Given records –
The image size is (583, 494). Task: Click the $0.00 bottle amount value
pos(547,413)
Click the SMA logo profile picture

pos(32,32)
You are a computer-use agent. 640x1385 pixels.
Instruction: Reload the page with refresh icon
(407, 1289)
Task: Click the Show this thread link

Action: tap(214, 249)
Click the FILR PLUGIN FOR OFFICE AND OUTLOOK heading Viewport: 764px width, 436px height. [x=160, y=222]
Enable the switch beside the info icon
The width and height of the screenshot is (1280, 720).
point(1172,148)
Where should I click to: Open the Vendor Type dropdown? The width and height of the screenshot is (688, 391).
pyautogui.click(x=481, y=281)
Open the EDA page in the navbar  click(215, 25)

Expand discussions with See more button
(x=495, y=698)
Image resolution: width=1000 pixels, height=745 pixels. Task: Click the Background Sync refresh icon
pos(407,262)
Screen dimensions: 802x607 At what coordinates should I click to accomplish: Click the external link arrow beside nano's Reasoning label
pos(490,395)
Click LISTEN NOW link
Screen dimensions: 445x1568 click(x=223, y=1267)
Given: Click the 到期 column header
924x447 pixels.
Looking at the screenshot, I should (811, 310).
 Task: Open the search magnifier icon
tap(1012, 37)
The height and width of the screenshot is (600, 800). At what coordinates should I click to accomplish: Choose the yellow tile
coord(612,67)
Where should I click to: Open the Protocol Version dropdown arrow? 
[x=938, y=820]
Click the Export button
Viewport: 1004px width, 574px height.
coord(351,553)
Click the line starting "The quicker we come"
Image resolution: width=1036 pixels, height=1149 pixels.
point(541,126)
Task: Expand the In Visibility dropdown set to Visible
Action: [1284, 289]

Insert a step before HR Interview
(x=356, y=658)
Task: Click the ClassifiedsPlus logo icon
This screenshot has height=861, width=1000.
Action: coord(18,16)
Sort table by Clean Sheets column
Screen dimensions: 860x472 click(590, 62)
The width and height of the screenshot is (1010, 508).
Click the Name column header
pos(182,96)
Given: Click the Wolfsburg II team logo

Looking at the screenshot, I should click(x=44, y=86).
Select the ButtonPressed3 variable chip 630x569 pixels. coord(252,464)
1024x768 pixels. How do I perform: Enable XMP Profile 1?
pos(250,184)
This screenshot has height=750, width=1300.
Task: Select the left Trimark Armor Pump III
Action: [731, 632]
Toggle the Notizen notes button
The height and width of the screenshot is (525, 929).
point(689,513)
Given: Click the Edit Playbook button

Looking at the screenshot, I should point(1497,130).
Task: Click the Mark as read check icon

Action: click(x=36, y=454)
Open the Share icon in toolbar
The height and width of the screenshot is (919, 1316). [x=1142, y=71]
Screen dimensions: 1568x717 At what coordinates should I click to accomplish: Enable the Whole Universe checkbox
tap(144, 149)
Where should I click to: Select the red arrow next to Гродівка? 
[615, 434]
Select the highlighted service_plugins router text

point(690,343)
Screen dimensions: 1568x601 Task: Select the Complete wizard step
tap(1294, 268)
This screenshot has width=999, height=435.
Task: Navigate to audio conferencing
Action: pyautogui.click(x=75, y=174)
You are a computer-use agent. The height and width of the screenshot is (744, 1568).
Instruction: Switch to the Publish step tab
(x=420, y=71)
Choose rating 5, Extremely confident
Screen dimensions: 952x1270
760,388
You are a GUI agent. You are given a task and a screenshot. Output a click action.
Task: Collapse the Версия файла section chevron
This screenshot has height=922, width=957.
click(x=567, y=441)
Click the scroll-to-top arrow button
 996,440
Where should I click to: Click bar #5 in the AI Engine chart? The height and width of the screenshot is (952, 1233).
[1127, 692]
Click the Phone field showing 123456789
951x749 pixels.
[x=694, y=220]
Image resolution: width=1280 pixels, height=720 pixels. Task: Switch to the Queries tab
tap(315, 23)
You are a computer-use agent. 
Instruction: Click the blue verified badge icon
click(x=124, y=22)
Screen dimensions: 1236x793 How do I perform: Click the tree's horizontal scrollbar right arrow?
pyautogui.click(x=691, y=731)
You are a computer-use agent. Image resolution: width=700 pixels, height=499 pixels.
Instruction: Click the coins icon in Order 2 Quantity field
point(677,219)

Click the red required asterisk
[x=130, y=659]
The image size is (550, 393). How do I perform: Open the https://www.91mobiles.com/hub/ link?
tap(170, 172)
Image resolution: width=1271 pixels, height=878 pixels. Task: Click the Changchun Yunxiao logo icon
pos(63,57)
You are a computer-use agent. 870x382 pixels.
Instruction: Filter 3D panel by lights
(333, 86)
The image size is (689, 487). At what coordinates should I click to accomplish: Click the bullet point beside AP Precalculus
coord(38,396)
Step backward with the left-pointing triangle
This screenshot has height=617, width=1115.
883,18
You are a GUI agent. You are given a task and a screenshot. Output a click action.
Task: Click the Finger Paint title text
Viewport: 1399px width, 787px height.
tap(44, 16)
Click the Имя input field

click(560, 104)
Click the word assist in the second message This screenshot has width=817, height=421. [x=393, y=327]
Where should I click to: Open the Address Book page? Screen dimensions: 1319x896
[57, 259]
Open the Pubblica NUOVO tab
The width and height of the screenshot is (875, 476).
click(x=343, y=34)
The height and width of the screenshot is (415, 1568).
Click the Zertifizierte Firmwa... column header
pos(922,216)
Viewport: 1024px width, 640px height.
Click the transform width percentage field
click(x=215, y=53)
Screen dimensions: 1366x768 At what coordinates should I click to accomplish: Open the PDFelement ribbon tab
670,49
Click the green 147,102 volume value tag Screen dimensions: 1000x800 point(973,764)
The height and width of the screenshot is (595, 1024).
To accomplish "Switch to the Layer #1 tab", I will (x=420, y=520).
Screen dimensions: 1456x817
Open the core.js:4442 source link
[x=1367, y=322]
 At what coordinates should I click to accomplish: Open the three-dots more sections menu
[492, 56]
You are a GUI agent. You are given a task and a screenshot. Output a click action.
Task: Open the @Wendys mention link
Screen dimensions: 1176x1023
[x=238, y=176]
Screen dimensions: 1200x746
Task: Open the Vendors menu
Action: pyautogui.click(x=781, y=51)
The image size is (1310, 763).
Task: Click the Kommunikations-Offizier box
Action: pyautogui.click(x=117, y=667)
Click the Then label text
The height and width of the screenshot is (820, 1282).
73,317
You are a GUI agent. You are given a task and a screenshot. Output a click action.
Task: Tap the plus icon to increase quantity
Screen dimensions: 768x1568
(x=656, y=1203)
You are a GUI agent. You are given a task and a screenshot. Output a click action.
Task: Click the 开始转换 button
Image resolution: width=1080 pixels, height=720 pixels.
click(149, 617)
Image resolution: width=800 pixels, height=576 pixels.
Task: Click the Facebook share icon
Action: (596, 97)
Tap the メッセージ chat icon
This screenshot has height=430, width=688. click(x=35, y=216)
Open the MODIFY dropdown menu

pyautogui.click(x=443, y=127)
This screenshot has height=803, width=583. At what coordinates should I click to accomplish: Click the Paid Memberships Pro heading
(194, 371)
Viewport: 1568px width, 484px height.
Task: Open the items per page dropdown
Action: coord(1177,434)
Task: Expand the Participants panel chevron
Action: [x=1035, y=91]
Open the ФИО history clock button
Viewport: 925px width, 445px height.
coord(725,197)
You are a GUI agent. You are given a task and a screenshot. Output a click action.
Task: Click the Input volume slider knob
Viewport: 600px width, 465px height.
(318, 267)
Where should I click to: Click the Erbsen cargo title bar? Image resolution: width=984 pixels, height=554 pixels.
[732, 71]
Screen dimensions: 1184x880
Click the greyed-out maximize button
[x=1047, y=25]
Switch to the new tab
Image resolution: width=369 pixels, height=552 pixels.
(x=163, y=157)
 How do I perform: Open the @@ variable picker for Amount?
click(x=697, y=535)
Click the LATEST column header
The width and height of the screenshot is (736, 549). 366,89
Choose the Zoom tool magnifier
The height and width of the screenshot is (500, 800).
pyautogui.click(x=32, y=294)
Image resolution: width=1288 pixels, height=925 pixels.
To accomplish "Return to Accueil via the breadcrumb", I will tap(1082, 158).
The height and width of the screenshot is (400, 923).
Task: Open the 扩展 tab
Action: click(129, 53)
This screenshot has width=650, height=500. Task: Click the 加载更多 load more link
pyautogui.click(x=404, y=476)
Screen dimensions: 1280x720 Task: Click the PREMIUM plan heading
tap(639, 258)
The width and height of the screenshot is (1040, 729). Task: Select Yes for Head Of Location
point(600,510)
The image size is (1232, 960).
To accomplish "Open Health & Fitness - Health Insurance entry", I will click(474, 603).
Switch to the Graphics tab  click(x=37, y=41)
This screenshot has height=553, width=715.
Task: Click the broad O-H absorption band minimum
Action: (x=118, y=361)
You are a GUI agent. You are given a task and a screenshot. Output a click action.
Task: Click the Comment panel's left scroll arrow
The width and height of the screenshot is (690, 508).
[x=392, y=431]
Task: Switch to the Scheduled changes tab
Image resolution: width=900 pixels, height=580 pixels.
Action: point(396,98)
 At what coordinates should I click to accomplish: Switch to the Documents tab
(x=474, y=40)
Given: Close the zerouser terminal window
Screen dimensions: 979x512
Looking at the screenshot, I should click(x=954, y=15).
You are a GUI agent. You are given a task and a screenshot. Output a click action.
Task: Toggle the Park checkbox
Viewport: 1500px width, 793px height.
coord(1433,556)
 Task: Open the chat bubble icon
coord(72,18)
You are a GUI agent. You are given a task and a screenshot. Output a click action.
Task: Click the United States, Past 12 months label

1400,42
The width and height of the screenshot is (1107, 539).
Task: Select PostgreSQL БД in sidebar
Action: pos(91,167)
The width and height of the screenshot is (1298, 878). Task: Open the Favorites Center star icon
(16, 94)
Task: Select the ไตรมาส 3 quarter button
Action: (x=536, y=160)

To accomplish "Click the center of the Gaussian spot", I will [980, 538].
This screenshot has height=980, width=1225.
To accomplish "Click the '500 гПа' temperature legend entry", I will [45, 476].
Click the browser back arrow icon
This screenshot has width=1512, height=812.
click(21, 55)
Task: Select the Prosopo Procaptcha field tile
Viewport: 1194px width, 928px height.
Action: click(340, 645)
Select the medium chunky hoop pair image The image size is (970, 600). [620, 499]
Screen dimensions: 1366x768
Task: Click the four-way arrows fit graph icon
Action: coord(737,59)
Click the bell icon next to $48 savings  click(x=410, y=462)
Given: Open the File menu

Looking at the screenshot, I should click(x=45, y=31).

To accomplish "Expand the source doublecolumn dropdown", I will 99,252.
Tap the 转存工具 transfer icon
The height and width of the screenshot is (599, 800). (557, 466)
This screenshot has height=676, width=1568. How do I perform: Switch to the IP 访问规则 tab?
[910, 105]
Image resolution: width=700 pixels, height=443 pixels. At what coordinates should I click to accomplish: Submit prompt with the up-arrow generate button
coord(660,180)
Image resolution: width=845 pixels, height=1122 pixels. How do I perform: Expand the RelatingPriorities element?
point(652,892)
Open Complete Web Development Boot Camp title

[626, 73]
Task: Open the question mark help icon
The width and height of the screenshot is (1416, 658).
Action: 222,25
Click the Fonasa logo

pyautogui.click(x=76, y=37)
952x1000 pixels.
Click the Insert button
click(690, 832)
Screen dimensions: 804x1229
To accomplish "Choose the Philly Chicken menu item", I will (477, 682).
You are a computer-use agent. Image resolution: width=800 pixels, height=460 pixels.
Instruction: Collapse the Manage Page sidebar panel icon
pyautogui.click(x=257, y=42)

Your goal –
Restate the listing word for word, but only from its first line through the line with "Click the FILR", keeping both end lines.

Exercise output –
The image size is (583, 494). Task: Click the $0.00 bottle amount value
pos(547,413)
Click the SMA logo profile picture

pos(32,32)
You are a computer-use agent. 640x1385 pixels.
Instruction: Reload the page with refresh icon
(407, 1289)
Task: Click the Show this thread link

Action: tap(214, 249)
Click the FILR PLUGIN FOR OFFICE AND OUTLOOK heading Viewport: 764px width, 436px height. [x=160, y=222]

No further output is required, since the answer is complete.